For all the power of the field series, there are a few gaps you have to accept (for now). As I noted, the TP-7 can start and stop via MIDI but little else. There’s no support for MIDI clock sync. Looping is restricted to full tracks or punch in and out. The multi-channel USB streaming is primarily for connecting the TX-6 and TP-7, and while that’s totally fine, it leaves you yearning for a direct four-track connection with the OP-1. That would mean you could run four tracks on the synth and run them into the TP-7, or the other way round, load a four-track TP-7 demo onto the OP-1 to be fleshed out. And with only three memory slots available for mixer settings on the TX-6, this might fall short of your needs for doing a complete live set on just this gear.
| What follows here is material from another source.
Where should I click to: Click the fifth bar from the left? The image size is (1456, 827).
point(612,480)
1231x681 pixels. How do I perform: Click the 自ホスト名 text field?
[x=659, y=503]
But to me, these aren’t really drawbacks. They’re just facts. I’ve used the TP-7 daily since I got it for music, work, and writing. Part of this review is transcribed from the TP-7’s native app, ideas I caught when a stroke of inspiration hit me. I’ve been like a journalist on the hunt for his next scoop when I’ve pulled out my battery-powered silver bullet with that spinning reel in the center and recorded the words you’re reading now. Even so, there remains an unspoken promise on what the field system can be now that the TP-7 binds it all together with its tape-like gravity. I’m looking at Teenage Engineering’s recent track record for firmware updates and think they’re just getting started. Look, it’s great as is; It’s an update or two away from perhaps completely transferring many musicians’ workflows. [Ed.: The TP-7 did get a couple of significant firmware updates, but the most recent was in June. We’ll be watching for any upcoming OS bump and will be sure to share any news. -PK]

Space and specialists

Out of necessity, studios and recording environments have tended to be big and bulky, complicated and challenging. But while there’s a romance to having this kind of dedicated room, creatives in other media have long been free to be vagabonds. Writers wrote in cafés and hotel rooms; artists went to the sea with their canvas and brushes. Only musicians historically were bound to the studio and its financial and technical challenges, if they wanted to achieve professional quality results. Artists comfortable with computer production have gradually found some mobility, but the hardware crowd keeps searching for their equivalent. There seems to be always something that’s not quite right.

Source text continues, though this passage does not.